* **TO DO**:
Word for word, transcribe the lines below and drop the pictures.
+++ PROVIDED MATERIAL +++
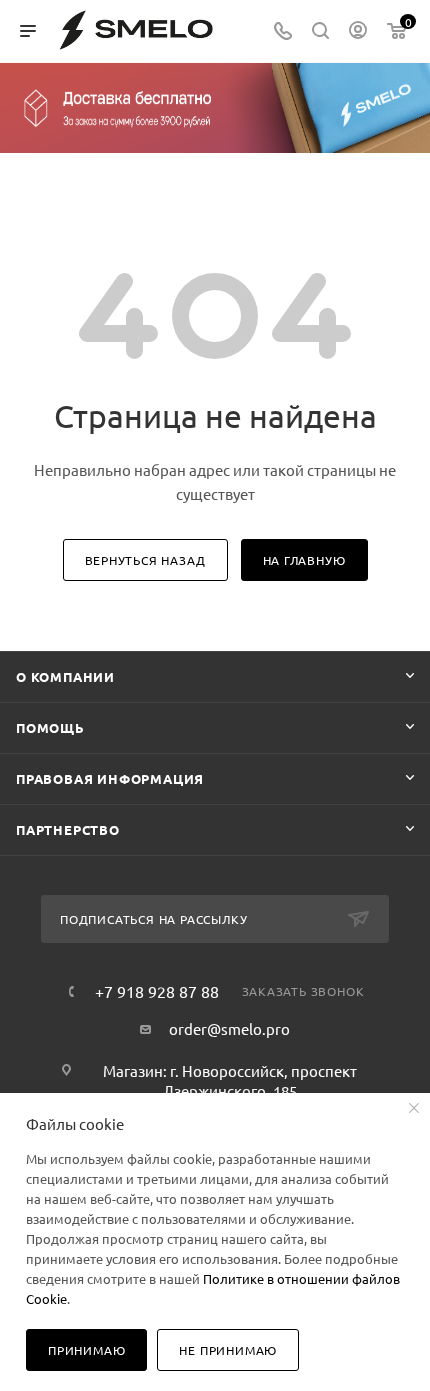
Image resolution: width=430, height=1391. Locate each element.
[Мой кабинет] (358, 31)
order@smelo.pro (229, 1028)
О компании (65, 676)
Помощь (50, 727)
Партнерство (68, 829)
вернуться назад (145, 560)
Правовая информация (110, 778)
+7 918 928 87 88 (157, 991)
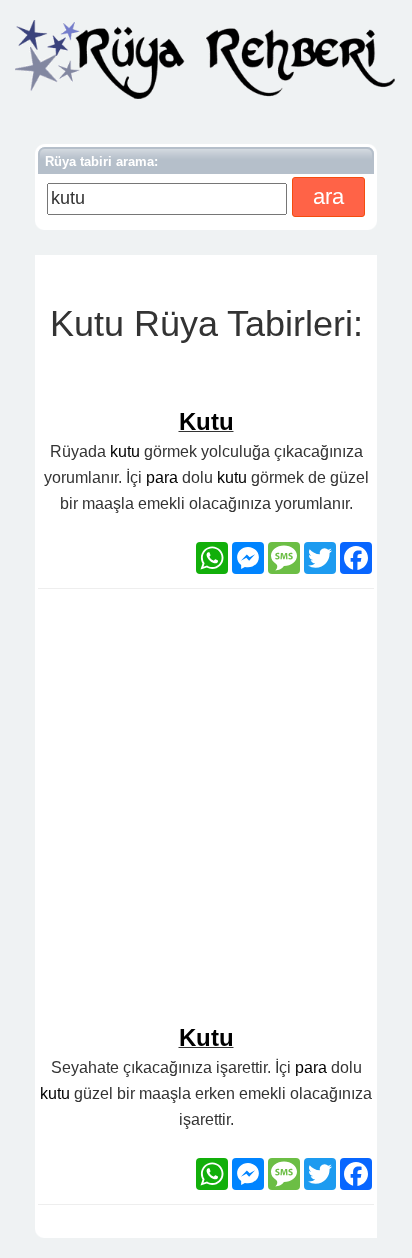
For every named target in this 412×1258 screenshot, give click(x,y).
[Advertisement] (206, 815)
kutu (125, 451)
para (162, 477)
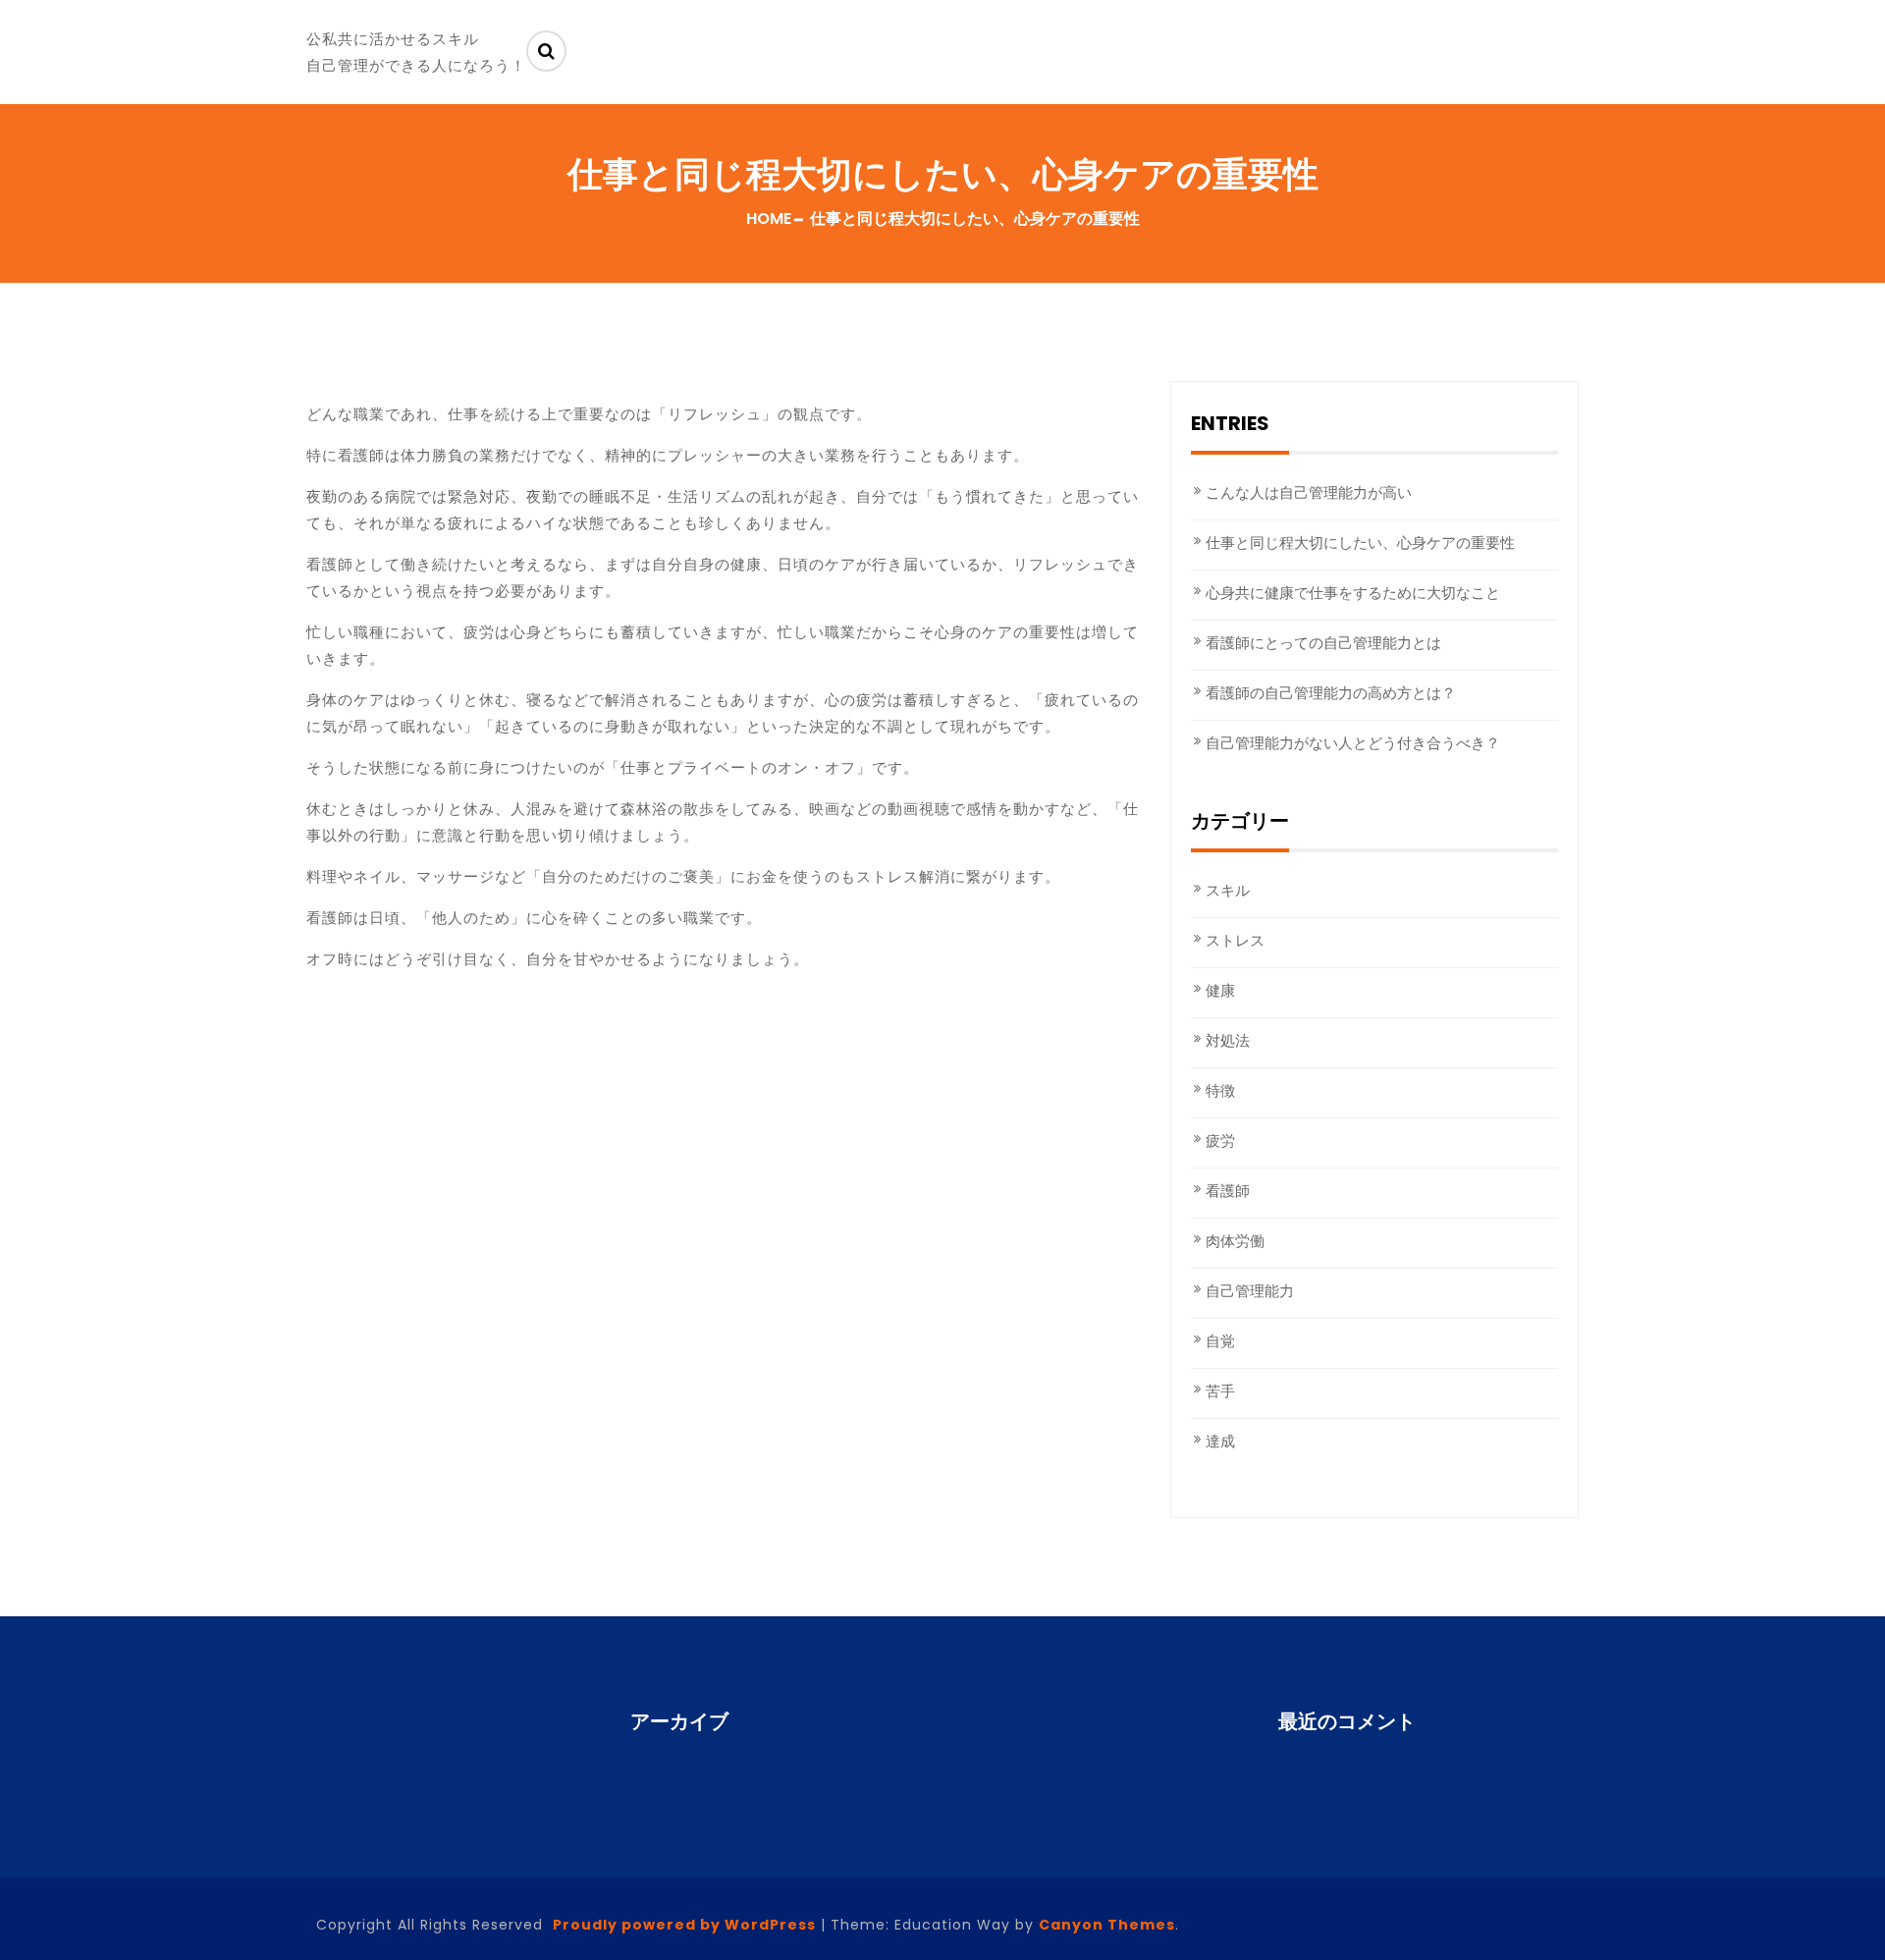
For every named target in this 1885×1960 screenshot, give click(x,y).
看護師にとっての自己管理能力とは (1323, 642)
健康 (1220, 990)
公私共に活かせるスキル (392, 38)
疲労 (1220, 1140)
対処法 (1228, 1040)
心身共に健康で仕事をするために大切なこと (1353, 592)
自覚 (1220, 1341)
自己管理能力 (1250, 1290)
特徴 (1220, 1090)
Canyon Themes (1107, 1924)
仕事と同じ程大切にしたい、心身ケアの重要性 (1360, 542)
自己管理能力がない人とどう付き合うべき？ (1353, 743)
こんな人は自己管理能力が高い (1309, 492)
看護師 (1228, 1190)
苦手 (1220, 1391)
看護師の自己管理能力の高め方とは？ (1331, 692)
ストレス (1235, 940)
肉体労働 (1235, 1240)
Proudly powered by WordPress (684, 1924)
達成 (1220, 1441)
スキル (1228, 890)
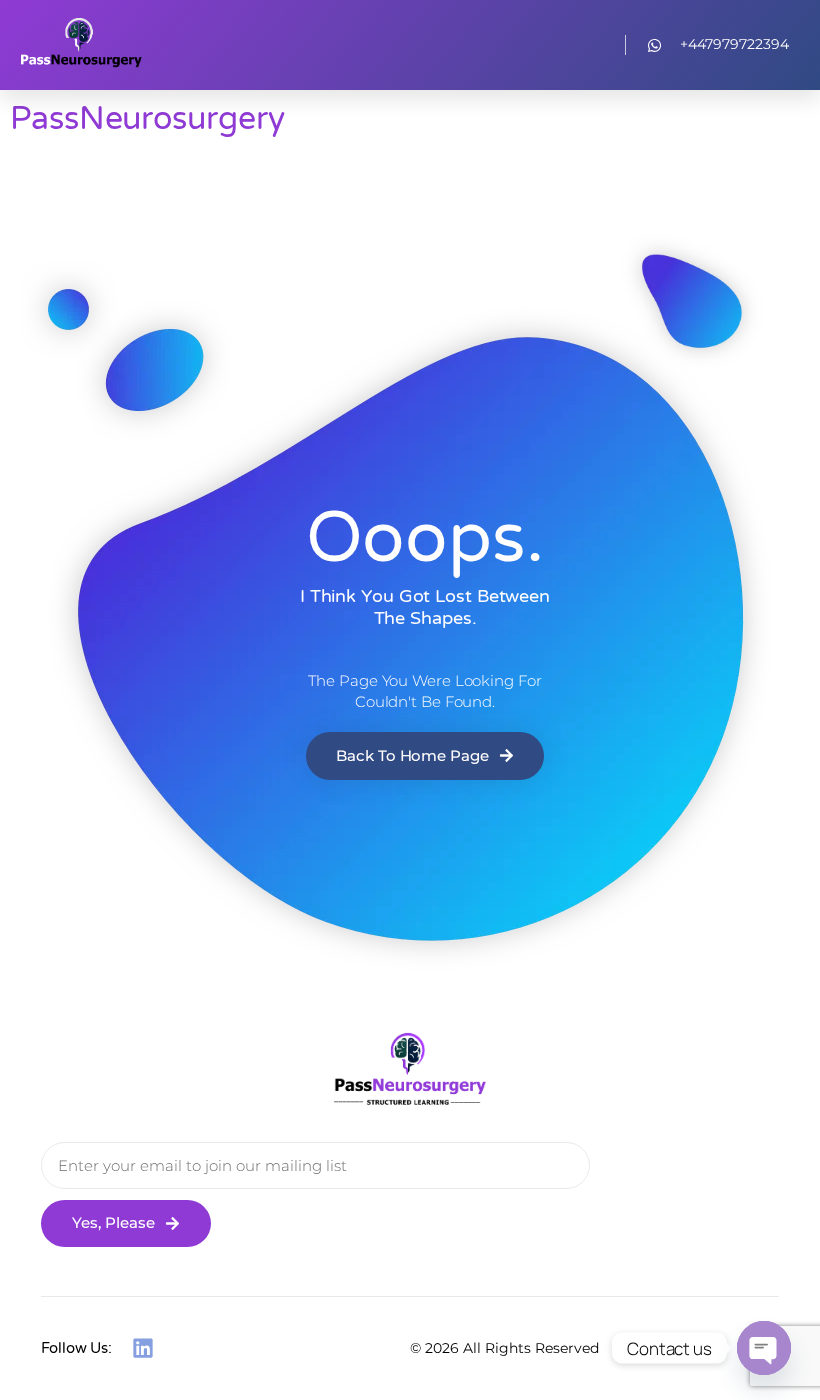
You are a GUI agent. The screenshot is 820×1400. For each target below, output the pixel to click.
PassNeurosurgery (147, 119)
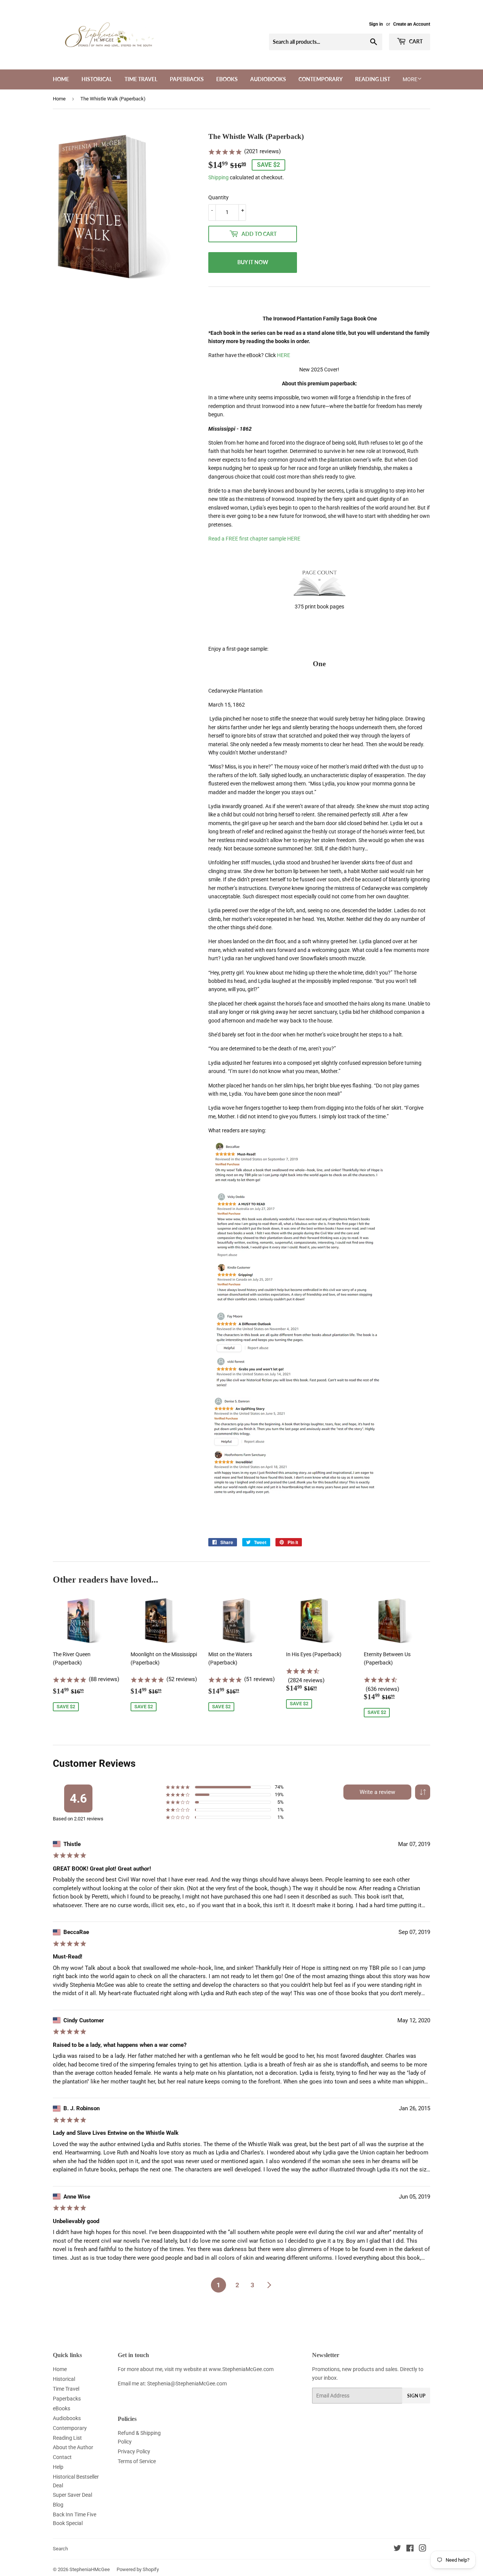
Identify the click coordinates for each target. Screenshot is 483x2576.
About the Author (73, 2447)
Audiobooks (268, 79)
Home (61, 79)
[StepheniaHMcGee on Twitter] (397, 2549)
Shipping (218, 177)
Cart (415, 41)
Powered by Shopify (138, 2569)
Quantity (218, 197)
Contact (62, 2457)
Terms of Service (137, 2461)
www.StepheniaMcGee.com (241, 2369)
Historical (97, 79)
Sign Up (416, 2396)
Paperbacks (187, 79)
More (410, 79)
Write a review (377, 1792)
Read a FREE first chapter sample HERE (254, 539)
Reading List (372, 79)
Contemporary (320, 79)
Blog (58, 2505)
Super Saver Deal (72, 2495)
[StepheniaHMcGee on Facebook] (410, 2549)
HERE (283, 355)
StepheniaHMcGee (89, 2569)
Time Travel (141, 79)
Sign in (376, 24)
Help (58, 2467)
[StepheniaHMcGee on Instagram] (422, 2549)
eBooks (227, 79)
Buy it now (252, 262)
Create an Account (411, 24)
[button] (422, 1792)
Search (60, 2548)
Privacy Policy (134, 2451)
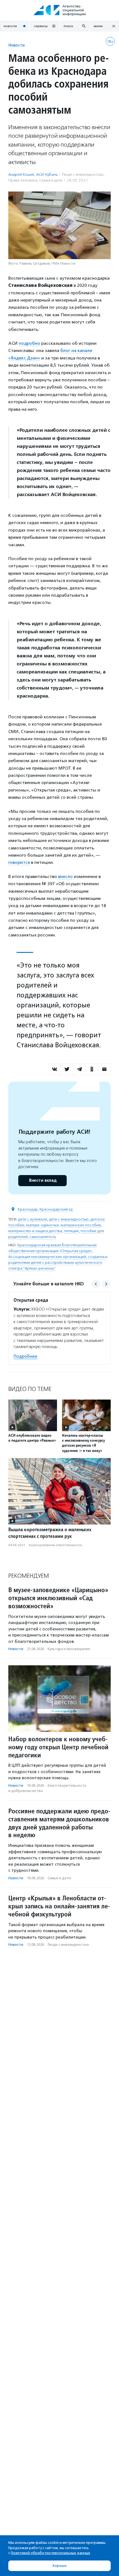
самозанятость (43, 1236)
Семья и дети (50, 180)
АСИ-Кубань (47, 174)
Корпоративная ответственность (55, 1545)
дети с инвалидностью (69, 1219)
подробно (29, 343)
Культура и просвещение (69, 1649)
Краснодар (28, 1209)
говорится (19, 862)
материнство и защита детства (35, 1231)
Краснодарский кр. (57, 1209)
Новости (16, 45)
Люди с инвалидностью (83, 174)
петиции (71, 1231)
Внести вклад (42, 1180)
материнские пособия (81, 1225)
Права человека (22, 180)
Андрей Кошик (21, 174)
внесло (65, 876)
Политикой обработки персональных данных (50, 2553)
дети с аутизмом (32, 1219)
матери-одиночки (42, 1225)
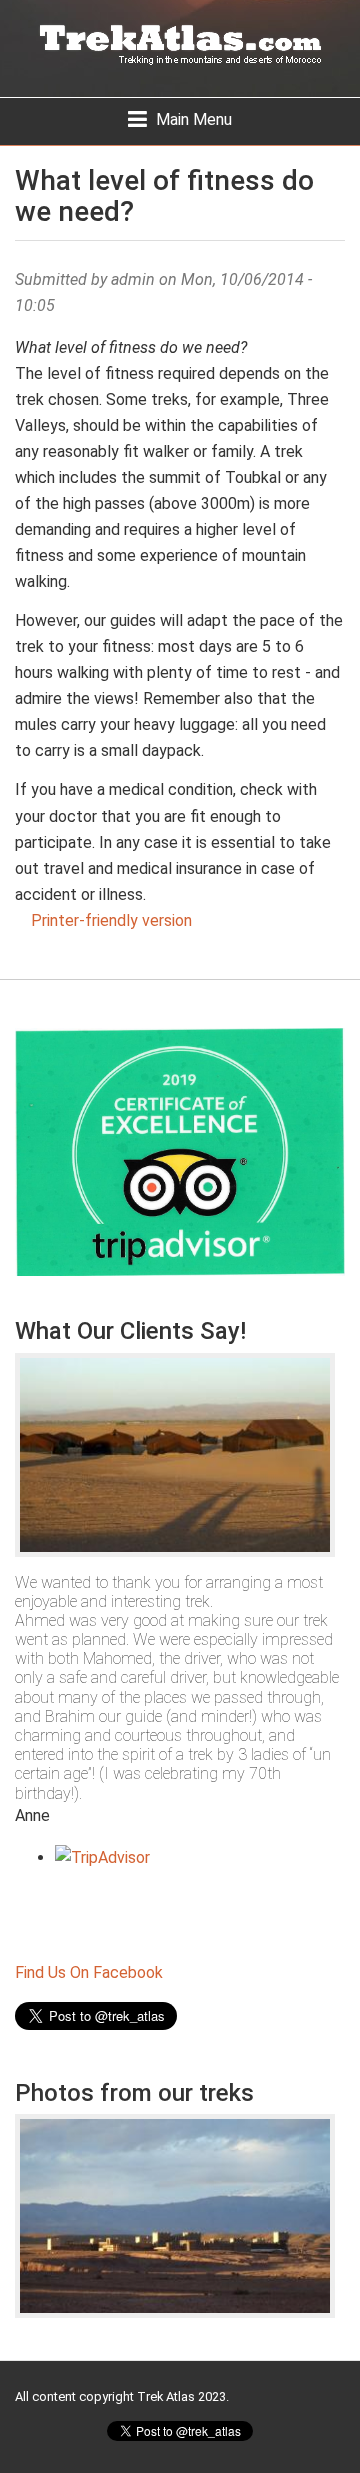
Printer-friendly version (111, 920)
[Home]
+++
* **TASK ANSWER**:
Image resolution: width=430, height=1391. Locate each element.
[Мой кабинет] (358, 31)
order@smelo.pro (229, 1028)
О компании (65, 676)
Помощь (50, 727)
Партнерство (68, 829)
вернуться назад (145, 560)
Правовая информация (110, 778)
+7 918 928 87 88 (157, 991)
For every named target in this 412×1258 screenshot, give click(x,y).
[Advertisement] (206, 815)
kutu (125, 451)
para (162, 477)
For every named target in this 1885×1960 screenshot, give click(x,y).
看護師にとっての自己管理能力とは (1323, 642)
健康 (1220, 990)
公私共に活かせるスキル (392, 38)
疲労 (1220, 1140)
対処法 (1228, 1040)
心身共に健康で仕事をするために大切なこと (1353, 592)
自覚 (1220, 1341)
自己管理能力 (1250, 1290)
特徴 (1220, 1090)
Canyon Themes (1107, 1924)
仕事と同じ程大切にしたい、心身ケアの重要性 (1360, 542)
自己管理能力がない人とどう付き合うべき？ (1353, 743)
こんな人は自己管理能力が高い (1309, 492)
看護師 (1228, 1190)
苦手 (1220, 1391)
看護師の自己管理能力の高め方とは？ (1331, 692)
ストレス (1235, 940)
肉体労働 (1235, 1240)
Proudly powered by WordPress (684, 1924)
達成 (1220, 1441)
スキル (1228, 890)
You are a GUI agent. The screenshot is 820×1400. For each target below, output the pixel to click.
PassNeurosurgery (147, 119)
Identify the click coordinates for each target. Screenshot is 483x2576.
About the Author (73, 2447)
Audiobooks (268, 79)
Home (61, 79)
[StepheniaHMcGee on Twitter] (397, 2549)
Shipping (218, 177)
Cart (415, 41)
Powered by Shopify (138, 2569)
Quantity (218, 197)
Contact (62, 2457)
Terms of Service (137, 2461)
www.StepheniaMcGee.com (241, 2369)
Historical (97, 79)
Sign Up (416, 2396)
Paperbacks (187, 79)
More (410, 79)
Write a review (377, 1792)
Read a FREE first chapter sample HERE (254, 539)
Reading List (372, 79)
Contemporary (320, 79)
Blog (58, 2505)
Super Saver Deal (72, 2495)
[StepheniaHMcGee on Facebook] (410, 2549)
HERE (283, 355)
StepheniaHMcGee (89, 2569)
Time Travel (141, 79)
Sign in (376, 24)
Help (58, 2467)
[StepheniaHMcGee on Instagram] (422, 2549)
eBooks (227, 79)
Buy it now (252, 262)
Create an Account (411, 24)
[button] (422, 1792)
Search (60, 2548)
Privacy Policy (134, 2451)
самозанятость (43, 1236)
Семья и дети (50, 180)
АСИ-Кубань (47, 174)
Корпоративная ответственность (55, 1545)
дети с инвалидностью (69, 1219)
подробно (29, 343)
Культура и просвещение (69, 1649)
Краснодар (28, 1209)
говорится (19, 862)
материнство и защита детства (35, 1231)
Краснодарский кр. (57, 1209)
Новости (16, 45)
Люди с инвалидностью (83, 174)
петиции (71, 1231)
Внести вклад (42, 1180)
материнские пособия (81, 1225)
Права человека (22, 180)
Андрей Кошик (21, 174)
внесло (65, 876)
Политикой обработки персональных данных (50, 2553)
дети с аутизмом (32, 1219)
матери-одиночки (42, 1225)
Printer-friendly version (111, 920)
[Home]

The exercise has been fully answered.